Now for the first case.

Approach both ${\displaystyle A,B}$ from the inside by ${\displaystyle A_{1}\subseteq A_{2}\subseteq \cdots \subseteq A}$ and ${\displaystyle B_{1}\subseteq B_{2}\subseteq \cdots \subseteq B}$, such that each ${\displaystyle A_{k},B_{k}}$ is closed and compact, and the unions are the relative interiors ${\displaystyle \mathrm {relint} (A),\mathrm {relint} (B)}$. (See relative interior page for details.)

Now by the second case, for each pair ${\displaystyle A_{k},B_{k}}$ there exists some unit vector ${\displaystyle v_{k}}$ and real number ${\displaystyle c_{k}}$, such that ${\displaystyle \langle v_{k},A_{k}\rangle <c_{k}<\langle v_{k},B_{k}\rangle }$.

Since the unit sphere is compact, we can take a convergent subsequence, so that ${\displaystyle v_{k}\to v}$. Let ${\displaystyle c_{A}:=\sup _{a\in A}\langle v,a\rangle ,c_{B}:=\inf _{b\in B}\langle v,b\rangle }$. We claim that ${\displaystyle c_{A}\leq c_{B}}$, thus separating ${\displaystyle A,B}$.

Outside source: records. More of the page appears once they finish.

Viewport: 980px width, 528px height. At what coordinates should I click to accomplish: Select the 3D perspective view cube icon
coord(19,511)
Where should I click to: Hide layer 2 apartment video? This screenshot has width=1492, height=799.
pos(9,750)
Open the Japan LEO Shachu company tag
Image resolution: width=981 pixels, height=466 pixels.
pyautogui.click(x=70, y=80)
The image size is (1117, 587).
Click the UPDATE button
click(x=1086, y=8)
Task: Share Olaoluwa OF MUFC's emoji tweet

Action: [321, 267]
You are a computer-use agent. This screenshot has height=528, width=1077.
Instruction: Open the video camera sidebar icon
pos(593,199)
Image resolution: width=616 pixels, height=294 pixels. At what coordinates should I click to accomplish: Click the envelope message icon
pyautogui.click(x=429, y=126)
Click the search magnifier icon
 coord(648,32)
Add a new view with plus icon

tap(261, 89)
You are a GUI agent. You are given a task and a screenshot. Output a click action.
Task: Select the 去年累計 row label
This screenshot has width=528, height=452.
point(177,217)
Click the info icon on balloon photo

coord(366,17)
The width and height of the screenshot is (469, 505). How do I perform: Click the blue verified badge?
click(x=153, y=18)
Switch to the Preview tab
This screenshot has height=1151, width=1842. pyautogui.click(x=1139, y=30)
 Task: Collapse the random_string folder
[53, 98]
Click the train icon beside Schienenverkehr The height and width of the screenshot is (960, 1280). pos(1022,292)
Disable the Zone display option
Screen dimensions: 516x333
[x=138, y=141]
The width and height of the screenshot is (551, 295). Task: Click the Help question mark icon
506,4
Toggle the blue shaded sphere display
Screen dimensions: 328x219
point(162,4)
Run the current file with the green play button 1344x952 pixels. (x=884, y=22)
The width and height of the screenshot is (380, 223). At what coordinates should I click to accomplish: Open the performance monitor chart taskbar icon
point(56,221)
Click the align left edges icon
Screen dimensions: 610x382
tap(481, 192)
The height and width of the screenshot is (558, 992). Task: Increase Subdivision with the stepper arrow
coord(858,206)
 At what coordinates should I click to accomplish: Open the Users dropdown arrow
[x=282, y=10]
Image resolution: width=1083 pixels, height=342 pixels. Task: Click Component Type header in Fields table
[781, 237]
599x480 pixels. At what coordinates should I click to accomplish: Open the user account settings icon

Assume not, then there exists some ${\displaystyle a\in A,b\in B}$ such that ${\displaystyle \langle v,a\rangle >\langle v,b\rangle }$, then since ${\displaystyle v_{k}\to v}$, for large enough ${\displaystyle k}$, we have ${\displaystyle \langle v_{k},a\rangle >\langle v_{k},b\rangle }$, contradiction.

If the affine span of ${\displaystyle A}$ is not all of ${\displaystyle \mathbb {R} ^{n}}$, then extend the affine span to a supporting hyperplane. Else, ${\displaystyle \mathrm {relint} (A)=\mathrm {int} (A)}$ is disjoint from ${\displaystyle \mathrm {relint} (\{a_{0}\})=\{a_{0}\}}$, so apply the above theorem.